=== Recorded information ===

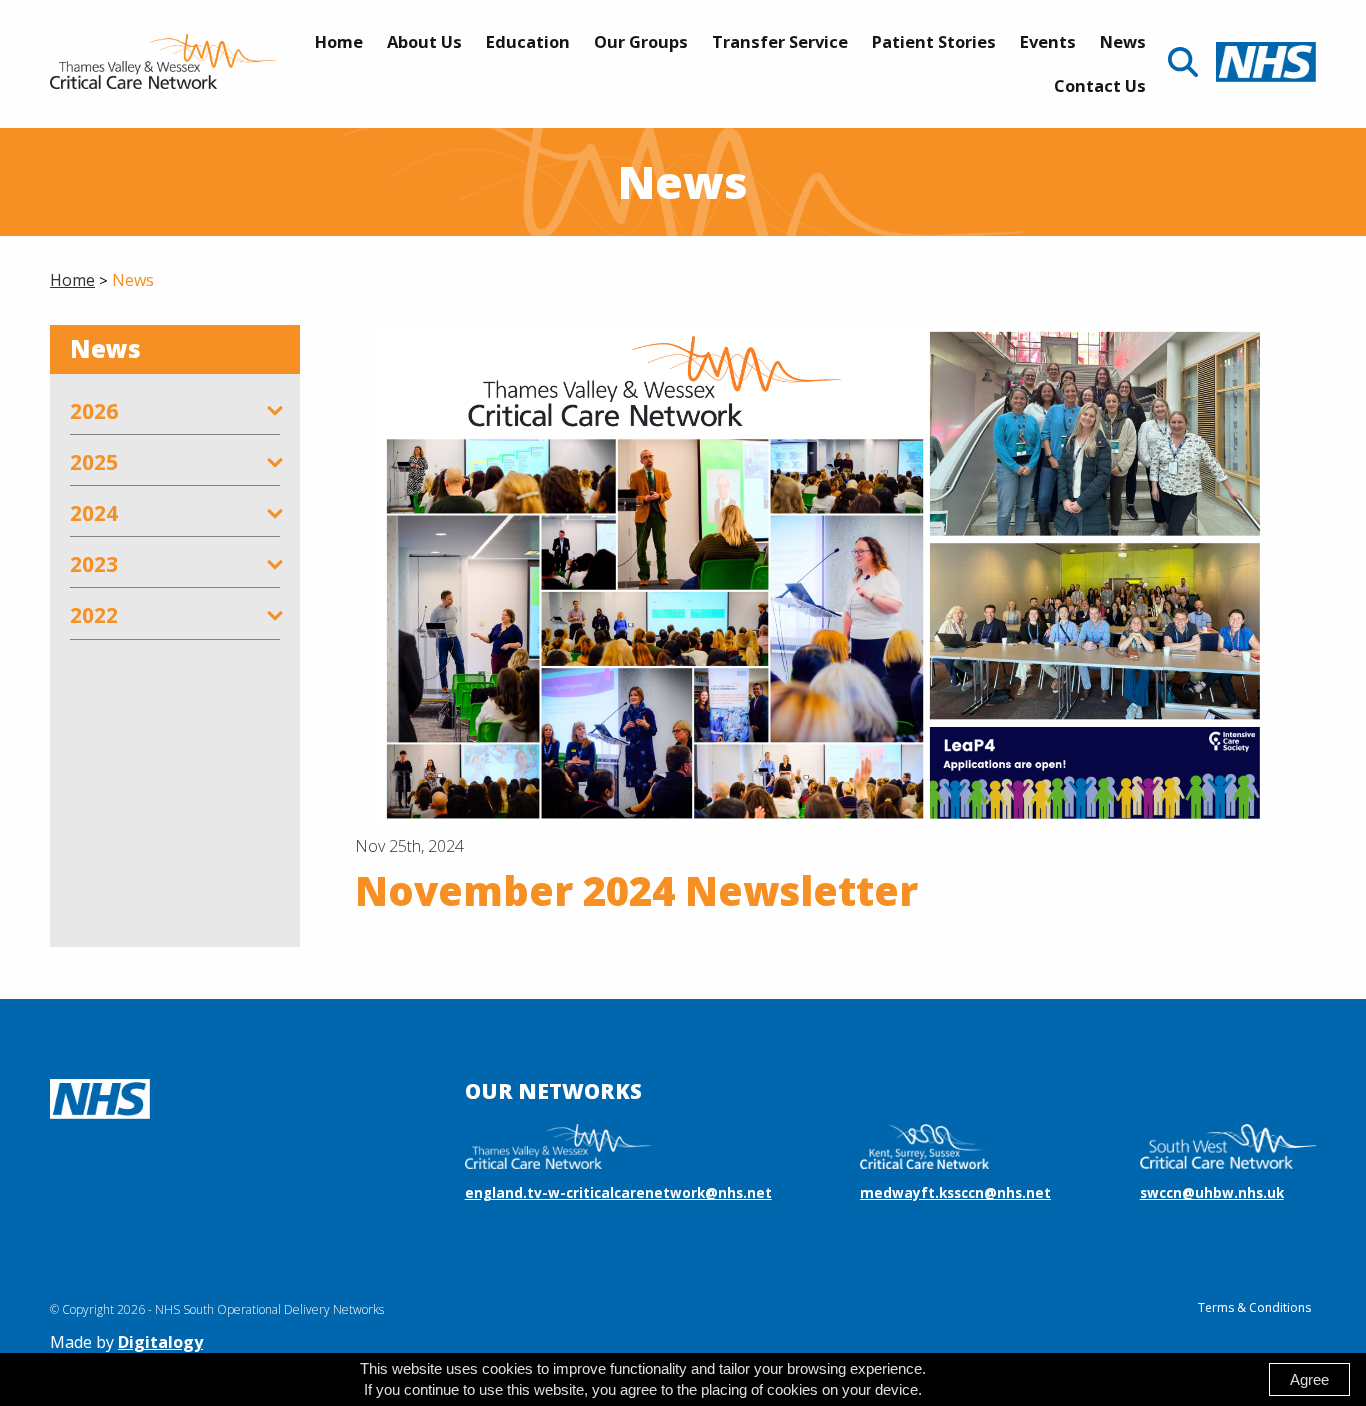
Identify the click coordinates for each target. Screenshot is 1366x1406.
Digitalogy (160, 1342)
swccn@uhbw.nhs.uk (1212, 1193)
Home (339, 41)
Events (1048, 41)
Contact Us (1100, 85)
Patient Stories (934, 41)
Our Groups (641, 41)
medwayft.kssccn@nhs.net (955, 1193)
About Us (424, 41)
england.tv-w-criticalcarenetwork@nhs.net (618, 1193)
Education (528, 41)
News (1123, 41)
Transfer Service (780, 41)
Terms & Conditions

=== Instructions for the task ===
Exclude the pictures, then retype every record exactly.

=== Written solution ===
Identify the click coordinates for each target. Screenshot is 1366x1406.
Digitalogy (160, 1342)
swccn@uhbw.nhs.uk (1212, 1193)
Home (339, 41)
Events (1048, 41)
Contact Us (1100, 85)
Patient Stories (934, 41)
Our Groups (641, 41)
medwayft.kssccn@nhs.net (955, 1193)
About Us (424, 41)
england.tv-w-criticalcarenetwork@nhs.net (618, 1193)
Education (528, 41)
News (1123, 41)
Transfer Service (780, 41)
Terms & Conditions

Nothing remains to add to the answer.